Armed with this task at hand, what you need to do is the following:
- Create a digital low pass filter in some other software such as MATLAB or Python. You can create a simple FIR filter for your purposes. (Do not use an IIR because you are working with an audio application and default IIR filters will warp your phase, but thats another story). When you make your filter, you will simply have a vector of numbers, of a length you chose. The larger the length of the filter, the sharper the transitions in the frequency domain, but also the larger the delay, so this is a trade-off you can experiment with. At the end of the say though, you will $1$ by $N$ vector of numbers. This is your filter. Let us call it $h[n]$
- You have your audio signal, let us call that $s[n]$. The planets are not aligned, so most likely your audio signal is of a different length than your filter, and let us say it is of length $M$. So your signal $s[n]$ is simply a $1$ by $M$ vector of numbers.

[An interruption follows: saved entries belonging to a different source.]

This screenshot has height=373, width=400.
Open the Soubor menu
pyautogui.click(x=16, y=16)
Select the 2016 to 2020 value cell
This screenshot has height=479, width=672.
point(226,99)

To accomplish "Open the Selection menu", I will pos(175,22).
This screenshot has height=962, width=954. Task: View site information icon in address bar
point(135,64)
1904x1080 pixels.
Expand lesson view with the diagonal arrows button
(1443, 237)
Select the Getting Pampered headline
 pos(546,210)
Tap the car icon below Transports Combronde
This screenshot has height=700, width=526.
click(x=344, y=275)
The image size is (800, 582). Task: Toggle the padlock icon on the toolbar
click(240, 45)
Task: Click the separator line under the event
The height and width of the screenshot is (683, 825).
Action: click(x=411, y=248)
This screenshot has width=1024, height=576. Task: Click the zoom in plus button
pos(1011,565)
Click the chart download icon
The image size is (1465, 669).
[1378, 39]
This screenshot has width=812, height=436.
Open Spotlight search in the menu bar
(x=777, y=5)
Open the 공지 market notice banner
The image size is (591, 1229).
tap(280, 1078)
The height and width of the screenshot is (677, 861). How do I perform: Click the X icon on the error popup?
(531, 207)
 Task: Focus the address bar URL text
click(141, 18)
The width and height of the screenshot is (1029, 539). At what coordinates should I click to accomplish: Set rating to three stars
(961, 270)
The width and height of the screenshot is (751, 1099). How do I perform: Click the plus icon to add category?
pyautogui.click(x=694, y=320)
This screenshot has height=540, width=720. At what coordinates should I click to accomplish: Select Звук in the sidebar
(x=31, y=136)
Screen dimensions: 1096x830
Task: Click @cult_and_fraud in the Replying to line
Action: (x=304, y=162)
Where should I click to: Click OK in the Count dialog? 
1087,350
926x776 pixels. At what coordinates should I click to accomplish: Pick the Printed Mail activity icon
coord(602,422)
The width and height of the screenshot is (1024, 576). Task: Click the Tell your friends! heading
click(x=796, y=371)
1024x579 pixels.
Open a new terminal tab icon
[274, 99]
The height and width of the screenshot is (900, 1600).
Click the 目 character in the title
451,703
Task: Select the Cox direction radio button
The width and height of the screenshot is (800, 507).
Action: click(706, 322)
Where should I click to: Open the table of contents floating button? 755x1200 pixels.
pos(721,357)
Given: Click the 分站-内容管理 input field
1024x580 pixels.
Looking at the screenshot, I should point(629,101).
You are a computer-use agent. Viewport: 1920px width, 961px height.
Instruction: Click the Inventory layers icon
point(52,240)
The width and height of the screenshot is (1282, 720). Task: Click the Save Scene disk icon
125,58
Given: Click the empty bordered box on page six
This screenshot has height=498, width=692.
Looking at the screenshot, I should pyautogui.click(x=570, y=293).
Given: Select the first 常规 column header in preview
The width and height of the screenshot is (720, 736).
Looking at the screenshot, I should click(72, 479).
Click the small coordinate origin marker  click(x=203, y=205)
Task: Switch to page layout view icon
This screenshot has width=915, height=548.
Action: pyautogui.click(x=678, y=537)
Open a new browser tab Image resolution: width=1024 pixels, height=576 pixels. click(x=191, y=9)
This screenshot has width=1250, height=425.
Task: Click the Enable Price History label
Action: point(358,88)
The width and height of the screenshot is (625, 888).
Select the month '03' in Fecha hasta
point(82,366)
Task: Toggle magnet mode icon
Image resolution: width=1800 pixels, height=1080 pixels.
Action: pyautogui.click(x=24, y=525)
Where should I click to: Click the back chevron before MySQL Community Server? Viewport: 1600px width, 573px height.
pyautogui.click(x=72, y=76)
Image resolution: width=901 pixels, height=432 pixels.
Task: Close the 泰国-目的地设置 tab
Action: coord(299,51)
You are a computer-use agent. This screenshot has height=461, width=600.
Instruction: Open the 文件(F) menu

- Your objective is to filter $s[n]$ by $h[n]$. There are a number of ways to do this. Since you already seem to have access to the FFT in C#, we will use the FFT method. In the FFT method, you want to multiply the Fourier transform of your filter, (call it $H(f)$), with the Fourier Transform of your signal, (call it $S(f)$).
- We doing a linear convolution, (as opposed to a circular one), but in the frequency domain, so we have to take extra care when it comes to FFT sizes. If you did the linear convolution in the time domain, the resulting filtered signal would be of length $N + M -1$. This is then the FFT size you need to use.
- You are almost done. All you need to do now is take the $N+M-1$ length FFT of your filter, $h[n]$. Take the $N+M-1$ length FFT of your signal, $s[n]$. Multiply them together. Then take the $N+M-1$ length IFFT of this element-by-element product, and viola, you have filtered your signal.
Hope this helped.